On 30 April 1918, he was apprehended, and charged with being A.W.L. His case was heard at a District Court Martial held on 16 May 1918 He was charged with desertion and found guilty. His sentence was 18 months Hard Labour, but that was later commuted to 12 months in detention.
On 8 June 1918, Private Travers marched-in to the Lewes Detention Barracks to serve his sentence.
After the Armistice, on 3 December 1918, 163 days of his sentence were remitted, and he marched-in to the Overseas Training Base, prior to returning to his unit in France.
Just three days after being released from detention, he once again went "Absent Without Leave" - this time for 19 months.
On 21 July 1920, Private Travers was formally discharged from the Australian Imperial Force (A.I.F.) in London, in consequence of being illegally absent from 6 December 1918.
Then on 14 October 1920, he reported back to the authorities in London.
He declined repatriation to Australia, with his last known address as 30 Princes Square, Kennington. S.E.
From October 1920 onwards, we have been unable to find further record of John Rowe Travers.
Medals and Entitlements:
- Not eligible
Name on the Werribee Shire Oak Board: "TRAVERS, J.R."
The name "Travers, J." appeared in the first Roll of Honor, Werribee Shire Banner, 22 July 1915, p.3.
It was amended to "Travers, J. R. from Werribee" in the Roll of Honor, Werribee Shire Banner, 21 October 1915, p.3.
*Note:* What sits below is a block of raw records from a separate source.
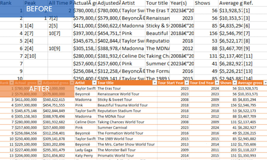
Task: Open the Artist column filter dropdown
Action: point(94,83)
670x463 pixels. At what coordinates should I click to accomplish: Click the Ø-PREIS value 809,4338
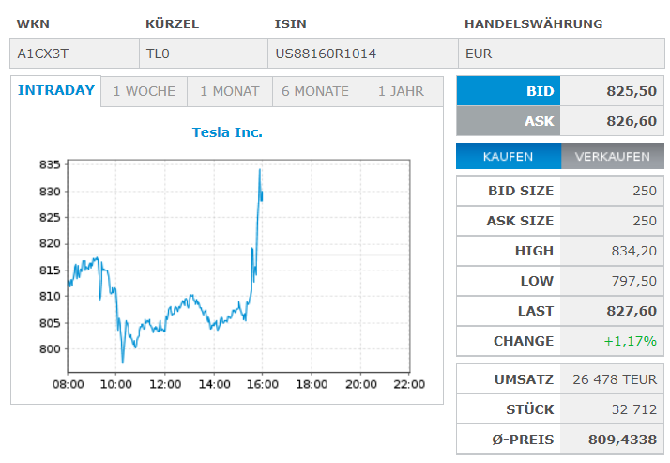coord(625,440)
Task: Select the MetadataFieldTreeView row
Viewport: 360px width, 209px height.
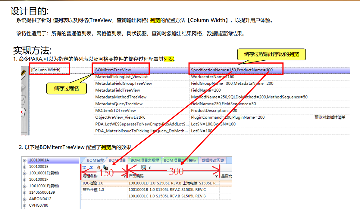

* Abbey Wood - Australian Intermediate Depot at Abbey Wood. - No 5 Australian Intermediate [Convalescent] Depot at Bostal Heath arriving 27 November. Bostal Heath and Abbey Wood is an area on the eastern edge of the London Borough of Greenwich between Plumstead to the west and Erith to the east. Abbey Wood takes its name from the nearby Lesnes Abbey. Australian soldiers deemed fit enough, spent time here before returning to active service. Letters home have either Abbey Wood or Bostal Heath as the address where the soldiers were stationed.